The Quiet Power of SQL

(blog.sturdystatistics.com)

12 points | by kianN 2 days ago ago

2 comments

  • tkcranny a day ago ago

    While it’s hardly insightful that SQL is useful, I would have liked to read more about what the actual workload involving duckdb on a local machine looked like. I’m fully on board that local or single vm workloads can do an awful lot, but I’ve never been particularly satisfied with the pipelines I’ve seen (including my own). Usually they’re piles of scripts and intermediate data files sitting around and are hard to make idempotent and understand if you aren’t the author.

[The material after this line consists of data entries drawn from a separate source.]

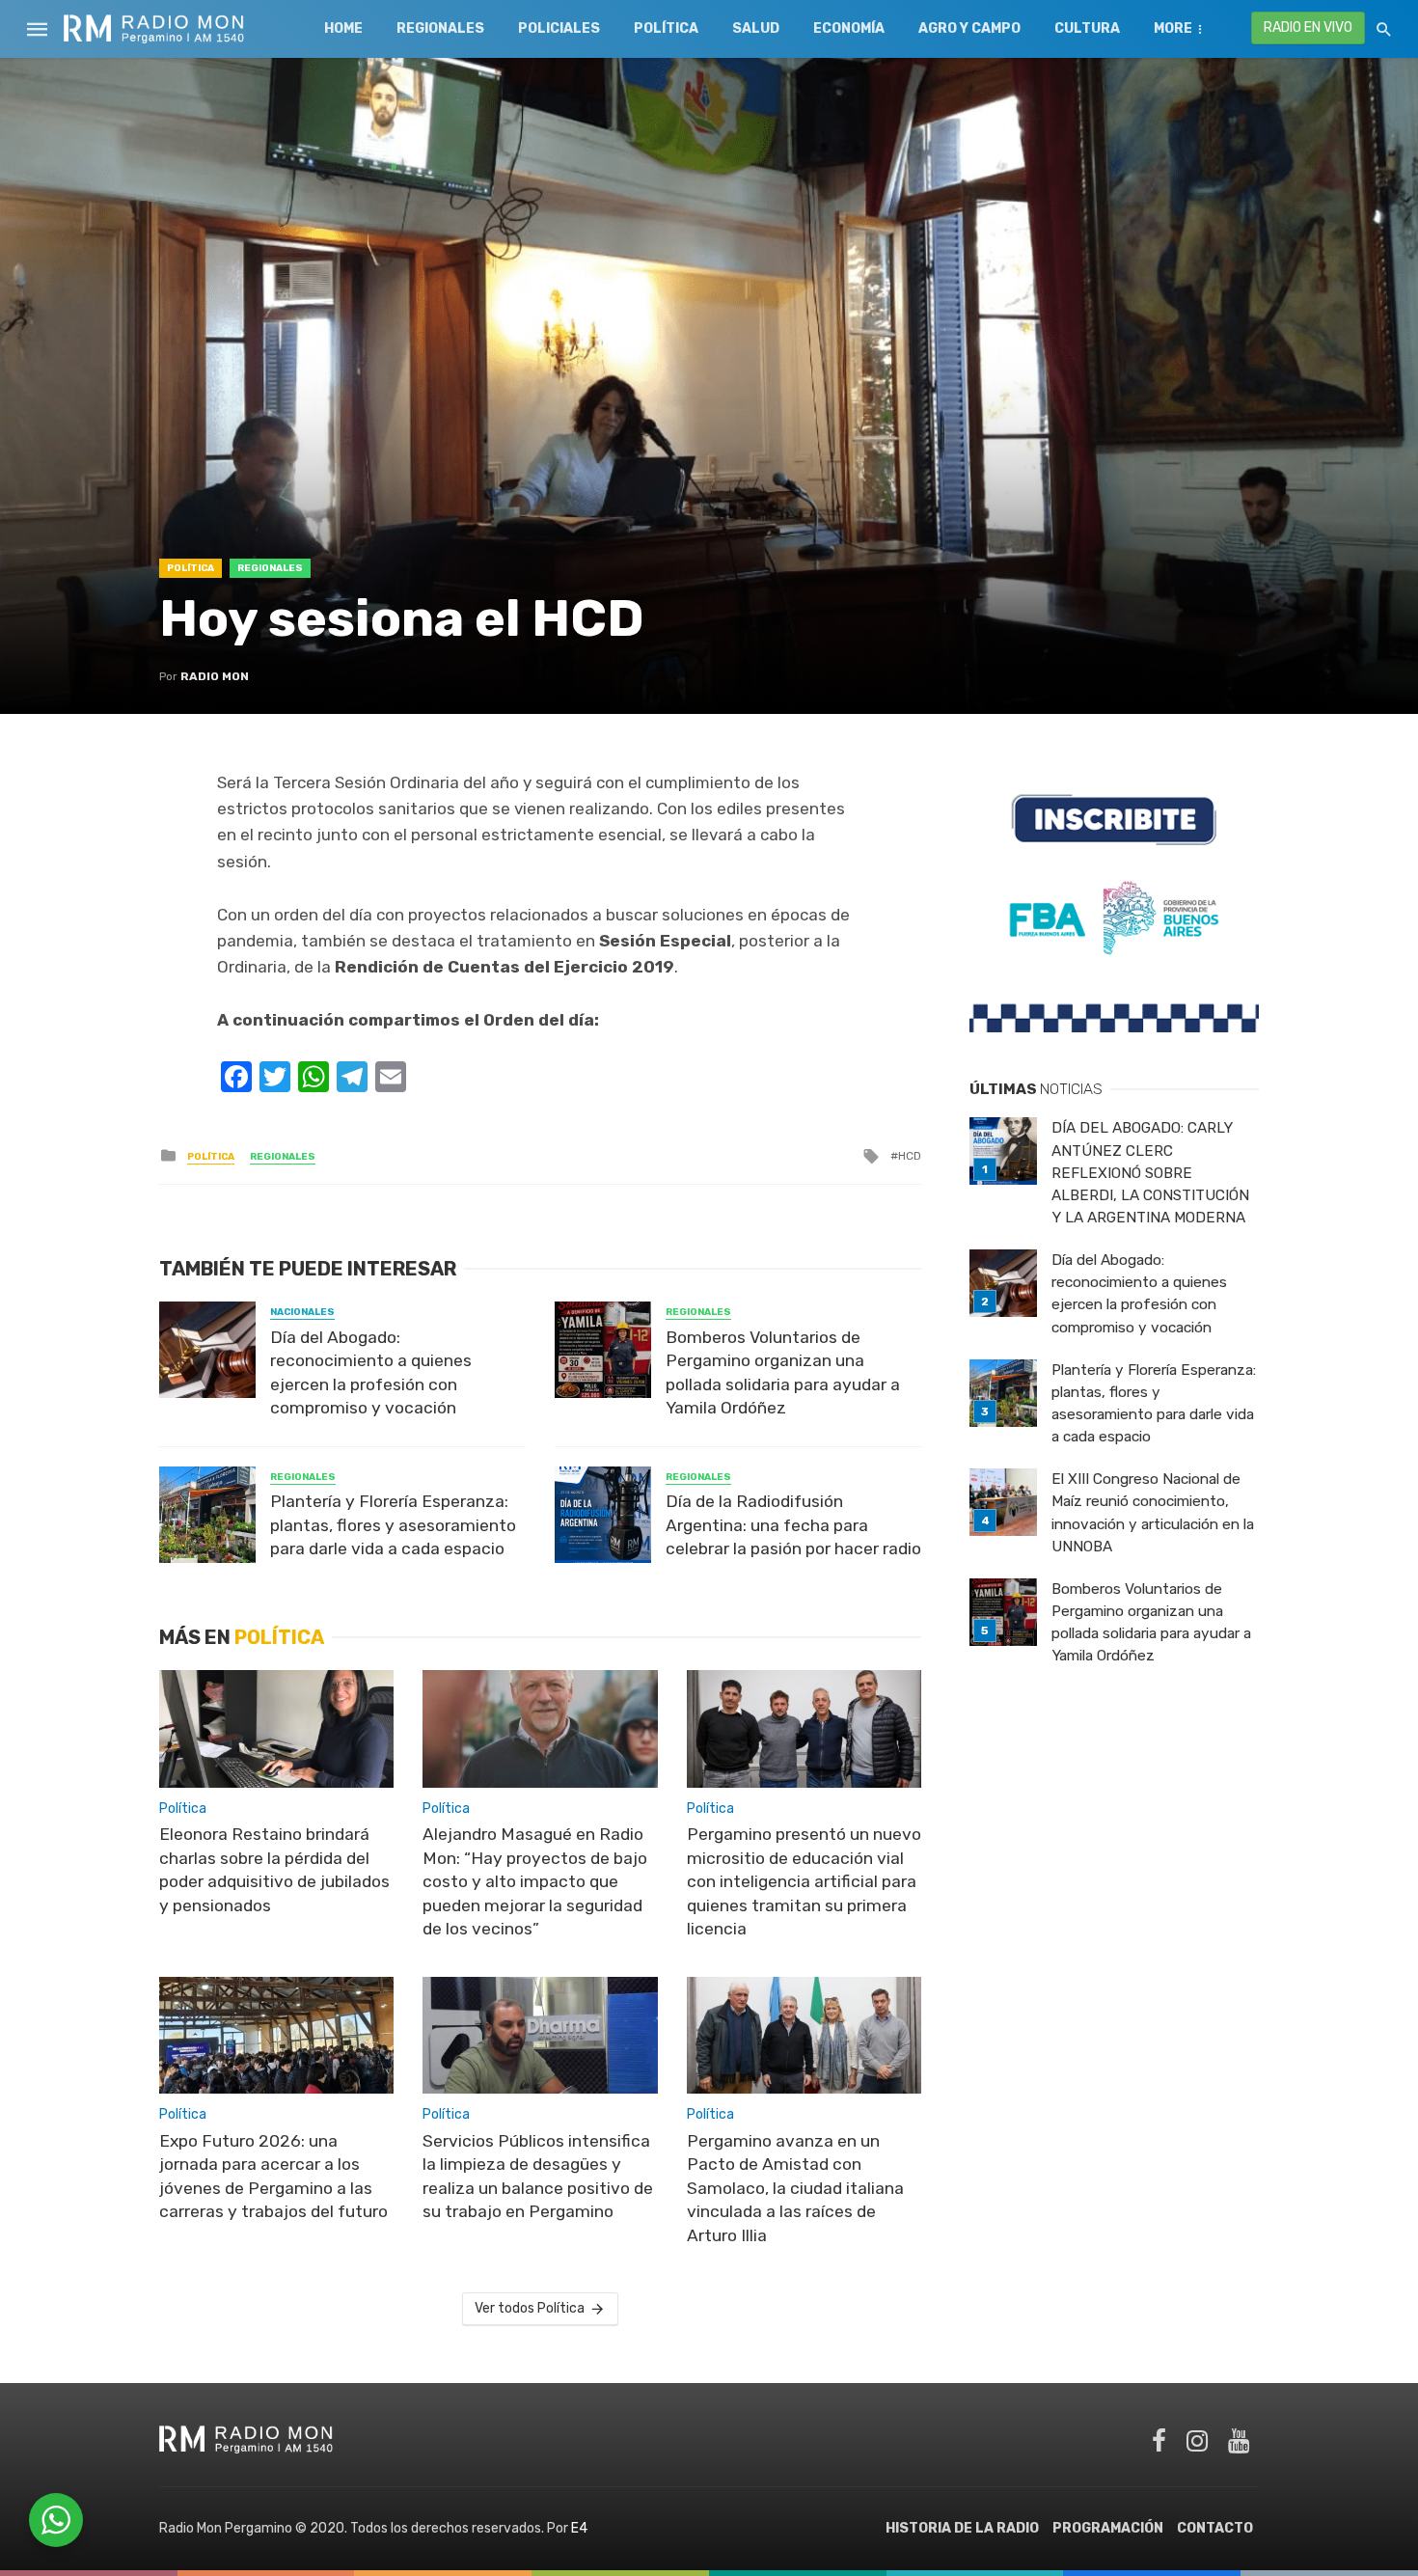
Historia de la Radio (962, 2528)
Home (343, 28)
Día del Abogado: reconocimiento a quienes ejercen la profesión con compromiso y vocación (371, 1373)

    Also fwiw there’s no such thing as an M4 Ultra chip. That detail was either a mistake or hallucinated.

    • mkmccjr 18 hours ago ago

      Original author here -- thank you for your thoughtful comment.

      You're absolutely right that saying "SQL is useful" isn't exactly novel. My goal with the blog post was to describe the practical impact of leaning into SQL (and DuckDB) at our company.

      I'm not the SQL expert on our team (that's my colleague Kian) but I've seen the difference he's made with his expertise. A lot of the work we migrated into SQL was originally implemented as the kind of multi-step pipelines you described: we used multiple libraries, wrote intermediate files, and had to translate data between different formats.

      Kian recently rewrote a large stage of our pipeline so it runs entirely inside a single SQL script. It's a complicated script to be sure, but that's because the logic it implements is complex. And with CTEs, temp tables, and DuckDB's higher-order functions, it ended up being dramatically clearer than the original sprawl of code. More importantly, it's self-contained, and easy to inspect. Consolidating the logic into one place made a big difference for us.

      And thank you for catching my error about the CPU type. We recently moved from an M2 Ultra servers to M4 machines, and I mistakenly conflated the two when I wrote "M4 Ultra." I've corrected the post.